I do not think it is surprising that moderation of high-profile accounts is treated differently than that of average users, nor do I necessarily think it is wrong. Social media is all grown up, with celebrities and organizations treating it as an official broadcast system. The U.S. Securities and Exchange Commission treats Facebook posts as adequate investor disclosure.
But what Facebook has built, according to Horwitz, is not a system to protect the integrity and security of Facebook users with a large audience. It is an over-broad attempt to ward off what employees call “PR fires” — a side effect of which being that the users with the biggest megaphones are given another channel by which to spread whatever information they choose with little consequence.
Also, nearly six million users are enrolled in this thing?
The documents that describe XCheck are part of an extensive array of internal Facebook communications reviewed by The Wall Street Journal. They show that Facebook knows, in acute detail, that its platforms are riddled with flaws that cause harm, often in ways only the company fully understands.
Moreover, the documents show, Facebook often lacks the will or the ability to address them.
This is the first in a series of articles based on those documents and on interviews with dozens of current and former employees.
I recently finished “An Ugly Truth”. If you have been paying attention to reporting on Facebook recently, you likely will not be surprised by its contents, but it is worthwhile to have so much encapsulated in a single work.
“An Ugly Truth” is a deliberate summary of about the last five years of Facebook’s internal practices and external controversies. In a way, that is fair: some of the most consequential actions in the company’s history were made from the 2016 U.S. presidential election onward.
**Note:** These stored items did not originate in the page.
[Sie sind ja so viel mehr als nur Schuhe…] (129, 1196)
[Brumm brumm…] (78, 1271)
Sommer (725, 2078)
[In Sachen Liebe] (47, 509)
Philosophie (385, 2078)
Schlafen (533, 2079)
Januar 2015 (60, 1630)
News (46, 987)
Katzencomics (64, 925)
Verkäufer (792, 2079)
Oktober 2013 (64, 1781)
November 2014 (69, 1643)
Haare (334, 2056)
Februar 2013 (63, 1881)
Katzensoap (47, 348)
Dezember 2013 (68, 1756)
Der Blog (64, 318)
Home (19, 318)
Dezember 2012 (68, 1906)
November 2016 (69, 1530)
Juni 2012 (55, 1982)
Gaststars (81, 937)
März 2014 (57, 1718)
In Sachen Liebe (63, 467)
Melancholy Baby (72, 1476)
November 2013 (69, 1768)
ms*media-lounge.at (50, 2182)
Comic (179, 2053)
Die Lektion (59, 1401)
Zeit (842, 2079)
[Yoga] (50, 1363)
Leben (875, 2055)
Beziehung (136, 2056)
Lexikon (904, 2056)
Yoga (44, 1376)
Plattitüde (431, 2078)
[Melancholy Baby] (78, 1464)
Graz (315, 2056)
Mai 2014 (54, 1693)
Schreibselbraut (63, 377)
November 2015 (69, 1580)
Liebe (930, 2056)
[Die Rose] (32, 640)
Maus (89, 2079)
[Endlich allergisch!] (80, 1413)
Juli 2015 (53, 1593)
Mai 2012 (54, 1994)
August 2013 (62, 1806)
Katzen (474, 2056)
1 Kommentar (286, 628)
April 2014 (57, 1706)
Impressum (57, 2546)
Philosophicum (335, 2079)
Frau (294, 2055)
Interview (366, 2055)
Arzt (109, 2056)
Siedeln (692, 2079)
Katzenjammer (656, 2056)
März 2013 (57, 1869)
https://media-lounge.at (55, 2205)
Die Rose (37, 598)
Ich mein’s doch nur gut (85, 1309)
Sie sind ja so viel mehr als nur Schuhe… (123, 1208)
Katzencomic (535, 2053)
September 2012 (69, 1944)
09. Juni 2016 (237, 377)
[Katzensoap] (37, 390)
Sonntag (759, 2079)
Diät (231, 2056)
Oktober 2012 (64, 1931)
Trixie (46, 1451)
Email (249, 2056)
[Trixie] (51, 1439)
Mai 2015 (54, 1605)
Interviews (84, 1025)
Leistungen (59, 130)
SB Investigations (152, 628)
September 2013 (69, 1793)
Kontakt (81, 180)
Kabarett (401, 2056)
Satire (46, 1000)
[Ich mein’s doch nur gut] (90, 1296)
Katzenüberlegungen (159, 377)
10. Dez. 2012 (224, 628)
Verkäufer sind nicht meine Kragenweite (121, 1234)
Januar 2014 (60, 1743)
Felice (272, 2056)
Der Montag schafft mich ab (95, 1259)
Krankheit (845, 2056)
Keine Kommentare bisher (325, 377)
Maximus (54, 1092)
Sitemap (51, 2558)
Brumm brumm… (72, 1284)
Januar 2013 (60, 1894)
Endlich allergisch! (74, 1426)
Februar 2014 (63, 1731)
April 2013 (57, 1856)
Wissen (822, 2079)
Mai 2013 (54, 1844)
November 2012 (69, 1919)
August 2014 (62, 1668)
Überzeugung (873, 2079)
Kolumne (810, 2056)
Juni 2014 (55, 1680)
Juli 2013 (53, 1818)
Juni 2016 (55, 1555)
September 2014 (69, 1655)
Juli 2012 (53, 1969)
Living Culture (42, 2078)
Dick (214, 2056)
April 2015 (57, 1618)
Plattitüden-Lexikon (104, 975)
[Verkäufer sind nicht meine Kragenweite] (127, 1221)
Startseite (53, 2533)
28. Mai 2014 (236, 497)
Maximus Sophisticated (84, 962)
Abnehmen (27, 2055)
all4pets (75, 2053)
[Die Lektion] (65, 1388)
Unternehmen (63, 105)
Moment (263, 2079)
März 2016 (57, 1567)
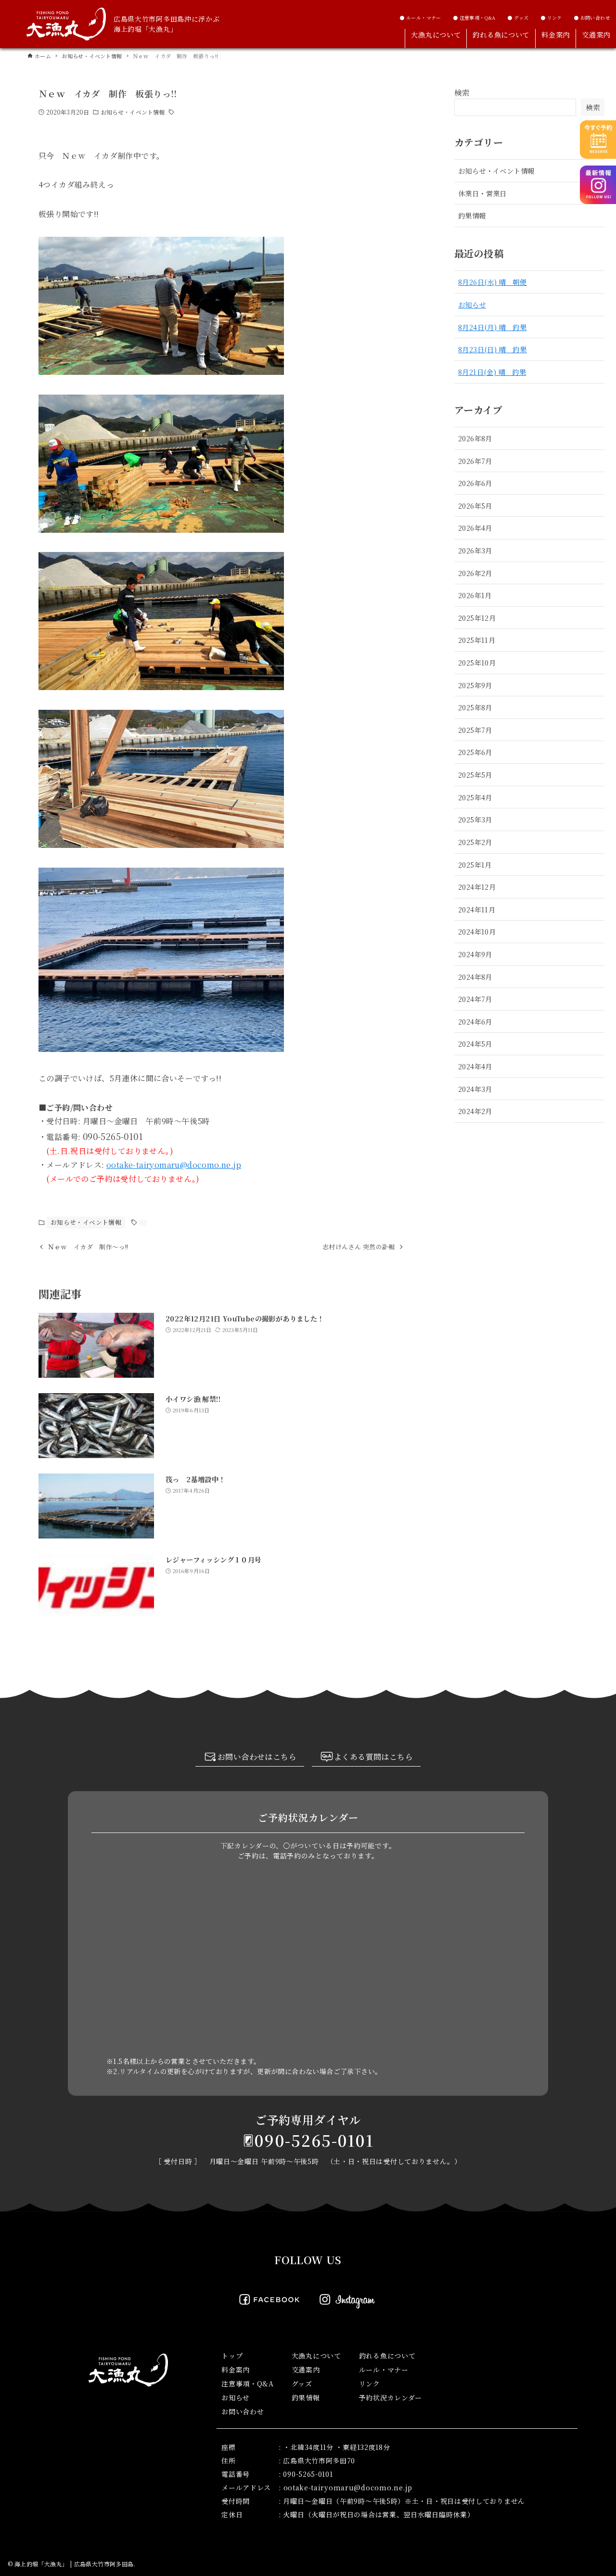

But many of the problems raised by the book have their roots in decisions made years prior, when mainstream publications — like the one its authors work at — were more comfortable extolling the assumed virtues of connecting as many people on a single discussion platform.
The outcome of that election caused many publications to question those assumptions, as acknowledged by the book’s authors, and I think it tainted some of the investigations critical of Facebook as merely being “anti-Trump”. As much as he singlehandedly tested the limits of platform moderation, that should not be the case. Privacy advocates were raising similar concerns about Facebook for years before that election and, when mainstream outlets got more involved, they were able to use more resources to dig deeper.
Aside from the new information that may be uncovered in this Journal series, it may also be able to present it in a way that could seem less politically charged. I welcome that.